05/10/2018

And that awkward moment # 52

em que, rua cheia de gente, e, portanto, plena de múltiplas escolhas, o ouvi chamar-me, “Senhora!”, o vi percorrer os trinta metros que nos distanciavam, lhe percebi a falência de siso, natural ou adquirida, lhe avaliei o andar titubeante e o olhar fixo em mim, a cabeça levemente inclinada para o lado, de cabelos ondulantes ao vento que não corria, pensando cá para com o fecho éclair do meu vestido-larido, “Que sorte magana esta minha, que não há chanfrado que não se me cole à bainha, mas será que fui padre noutra encarnação, mas terei sido psiquiatra, mas agora sou mãe da Humanidade?”, e estava eu nestes pensamentos quando ele se acercou e me pediu “um cigarrinho”. E, diante da recusa que lhe ofereci no lugar do cigarrinho, esclareceu-me - sem que lhe pedisse explicações - que era muito viciado, que já fumava para lá de quarenta anos e que estava a ver se não arranjava alguma coisa nos pulmões. Parecia-me ele um rapazola, o olhar redondo nem verde nem castanho - azul não, com certeza, azul não, porque não -, cheio de pestanas a dar nas pontas da franja às curvas, como se quisesse colar-se-lhe à testa, e depois aquela fala ssopa-de-masssa, tudo ironicamente infantil. Estava eu nestes pensamentos, como já disse, quando ele me perguntou a idade e eu vá que lhe disse a verdade. (Havia de fazer como a minha avó, que lhe acrescentava sempre mais doze - aqueles mesmos que fazia de diferença para o meu avô - e toda a gente pasmava diante da boa conservação, frescura e juventude dela, “Ai, parece muito menos!”, pois pudera, tinha muitos menos.) Responde-me ele, “Ainda é mais nova que eu...”, o rapazola.
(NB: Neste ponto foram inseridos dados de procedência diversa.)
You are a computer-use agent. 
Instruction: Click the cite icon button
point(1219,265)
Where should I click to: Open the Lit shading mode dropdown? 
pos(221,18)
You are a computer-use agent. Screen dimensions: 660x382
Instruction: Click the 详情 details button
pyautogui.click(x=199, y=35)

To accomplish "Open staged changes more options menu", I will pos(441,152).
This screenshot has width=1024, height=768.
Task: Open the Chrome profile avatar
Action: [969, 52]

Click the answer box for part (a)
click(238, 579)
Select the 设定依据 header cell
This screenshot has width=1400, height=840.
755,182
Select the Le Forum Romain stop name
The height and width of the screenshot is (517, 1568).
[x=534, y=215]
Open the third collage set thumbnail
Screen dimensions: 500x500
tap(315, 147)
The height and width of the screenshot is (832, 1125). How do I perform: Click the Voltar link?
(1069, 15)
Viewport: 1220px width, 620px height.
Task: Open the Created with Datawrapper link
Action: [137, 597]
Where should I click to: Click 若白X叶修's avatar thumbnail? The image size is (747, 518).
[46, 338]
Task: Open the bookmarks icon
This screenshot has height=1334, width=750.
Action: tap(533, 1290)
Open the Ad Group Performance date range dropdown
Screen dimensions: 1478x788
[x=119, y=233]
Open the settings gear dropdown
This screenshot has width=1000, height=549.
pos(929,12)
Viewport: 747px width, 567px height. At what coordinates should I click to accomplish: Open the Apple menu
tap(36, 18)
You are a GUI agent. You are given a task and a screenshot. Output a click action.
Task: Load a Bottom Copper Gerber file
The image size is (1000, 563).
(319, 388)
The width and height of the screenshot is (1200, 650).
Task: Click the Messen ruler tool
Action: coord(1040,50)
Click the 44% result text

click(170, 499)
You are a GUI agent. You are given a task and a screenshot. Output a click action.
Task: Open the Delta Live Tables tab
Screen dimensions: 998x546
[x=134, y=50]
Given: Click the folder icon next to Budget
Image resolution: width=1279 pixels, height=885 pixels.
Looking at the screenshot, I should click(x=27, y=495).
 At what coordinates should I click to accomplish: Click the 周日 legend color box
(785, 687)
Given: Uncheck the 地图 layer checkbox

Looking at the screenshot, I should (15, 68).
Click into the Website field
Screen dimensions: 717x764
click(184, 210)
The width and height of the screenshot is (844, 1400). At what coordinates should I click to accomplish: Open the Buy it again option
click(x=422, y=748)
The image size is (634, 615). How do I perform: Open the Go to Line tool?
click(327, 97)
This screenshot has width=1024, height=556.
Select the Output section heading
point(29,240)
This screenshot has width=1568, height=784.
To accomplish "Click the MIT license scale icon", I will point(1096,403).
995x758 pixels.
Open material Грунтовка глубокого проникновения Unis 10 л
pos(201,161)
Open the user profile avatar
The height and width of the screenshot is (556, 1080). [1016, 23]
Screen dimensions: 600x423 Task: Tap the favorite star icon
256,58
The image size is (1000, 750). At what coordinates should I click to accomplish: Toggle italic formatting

E ainda atreveu com o clássico, lisonjeiro ou apenas cavalheiresco, “Parece muito menos”. Nem tempo me deu para responder o estafado “Muito obrigada, mas tenho-os na mesma”, porque completou a frase com um “Parece que tem...”, atribuindo-me menos quatro do que, efectivamente, tenho. Eu tola, de cabeça de lado, titubeante e de olhar redondo, nem verde nem castanho - negro, o de sempre -, e ele, talvez percebendo, e tentando corrigir a gaffe, acrescentou, “Ou então...”, pondo-me em cima menos três do que, efectivamente, tenho. O rapazola.